Now how would this affect the sentient beings in non-physical ways? Well, we learn from official material that strong emotion can alter the landscape and its weather. That holds true still, but only certain emotions can change the weather: sorrow, fear, grief, and anger. Sorrow and grief cause bloody, possibly stinging rain (that does minor necrotic and/or poison damage, say 1d6 per minute) to fall. Grief causes fog to fill the area, and this fog can both distract travelers and suffocate them (see drowning rules). Anger can cause crematory fires to erupt. All of these emotions possess the ability to call into being elementals drawn from the infusing of dark natural elements with emotional energy.

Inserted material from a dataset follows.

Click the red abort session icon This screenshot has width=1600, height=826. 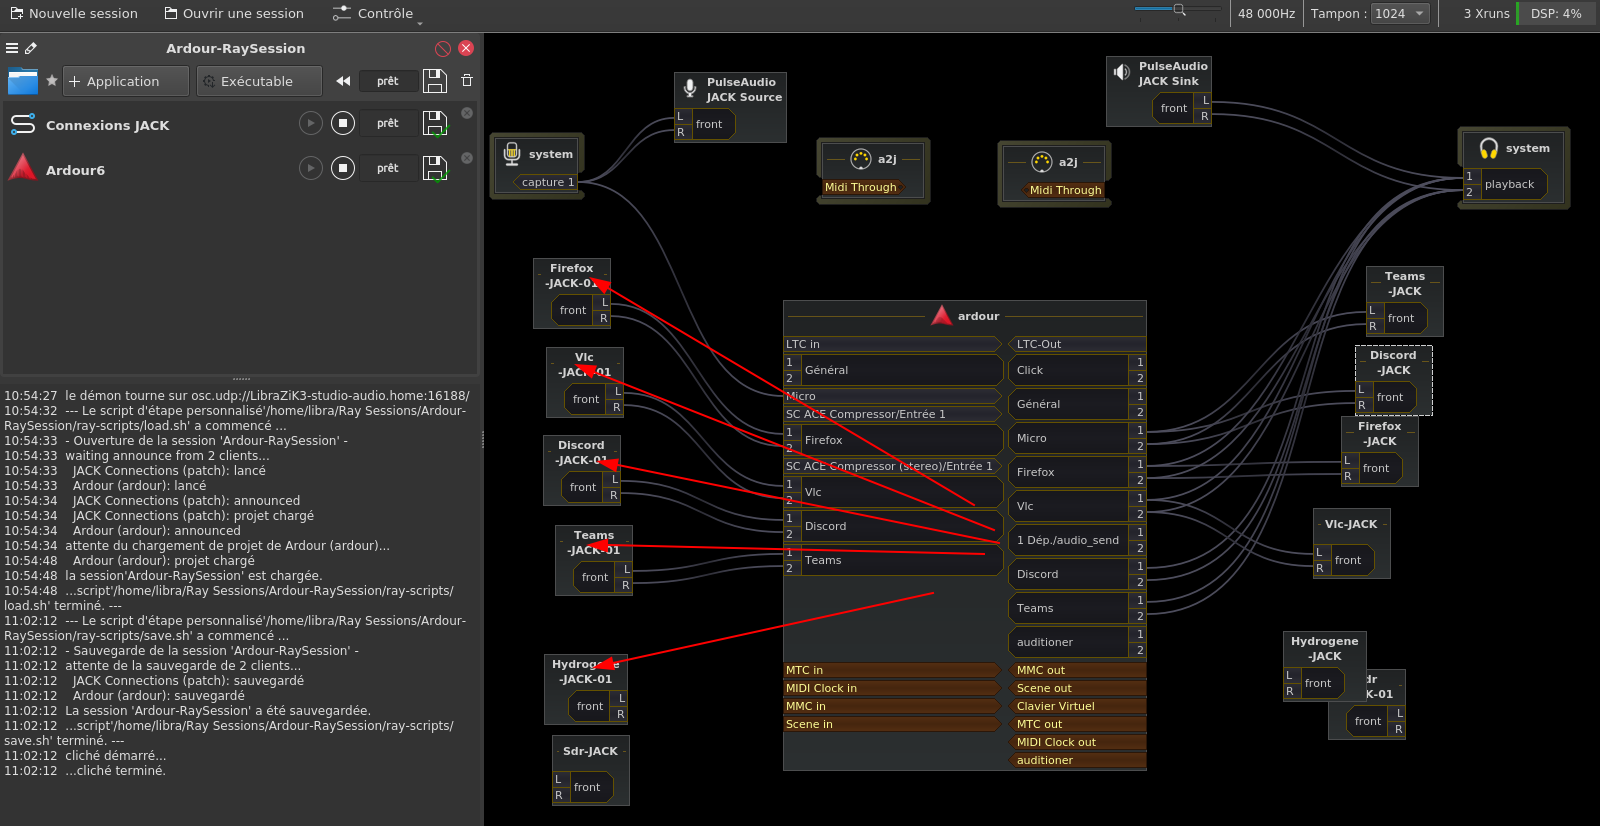[x=443, y=48]
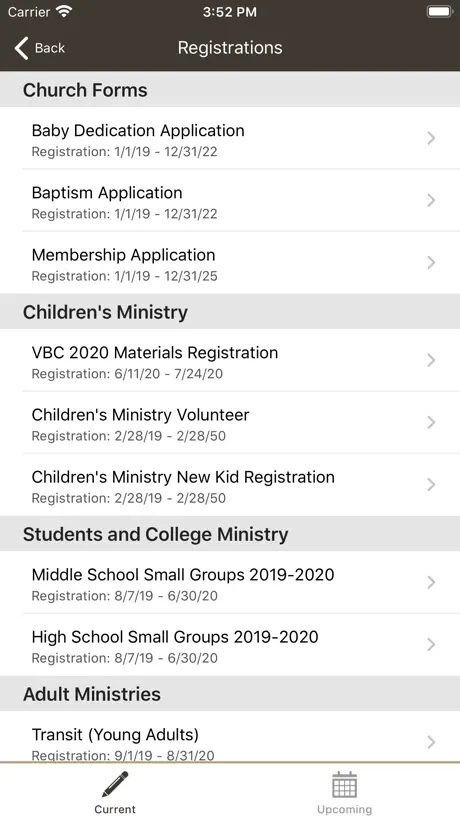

So is this a permanent condition? No. Since the Shadowfell and Feywild do not normally intersect, this alteration can be halted and possibly reversed if the source of the intrusion is removed. Perhaps a mote of pure negative energy has been deposited in the Fey. Perhaps a powerful undead creature has moved into Faerie to hide, gain resources, corrupt, kill, or stake it claim. Perhaps the presence is benign or neutral, but its presence changes the landscape (due to how the Feywild responds to powerful creatures and their emotions), thus causing problems for the land and its inhabitants.

So that’s the internal conflict, but how do we get the players, whose characters live in the Prime Material Plane, involved? Let’s say the problem in the domain became severe, and so the fey started reaching out, but they didn’t do so in ways mortals would expect. Perhaps they sent a tale teller to spin rumors of a ritual game children could play to gain great treasures. Maybe something goes wrong, something gets lost in translation, or something is incomplete, and, as a result one of the children goes missing. Perhaps the children fall into a wakeless slumber, and while the players investigate, one of the transformed fey comes to continue the “game.” Perhaps children have been replaced with changelings with greater frequency than usual in an area as the fey seek new blood to try and fix the changes.

Again, this is general and vague, because I don’t want my players getting spoilers. I will talk more about this after they finish this little storyline. Thoughts? Ideas?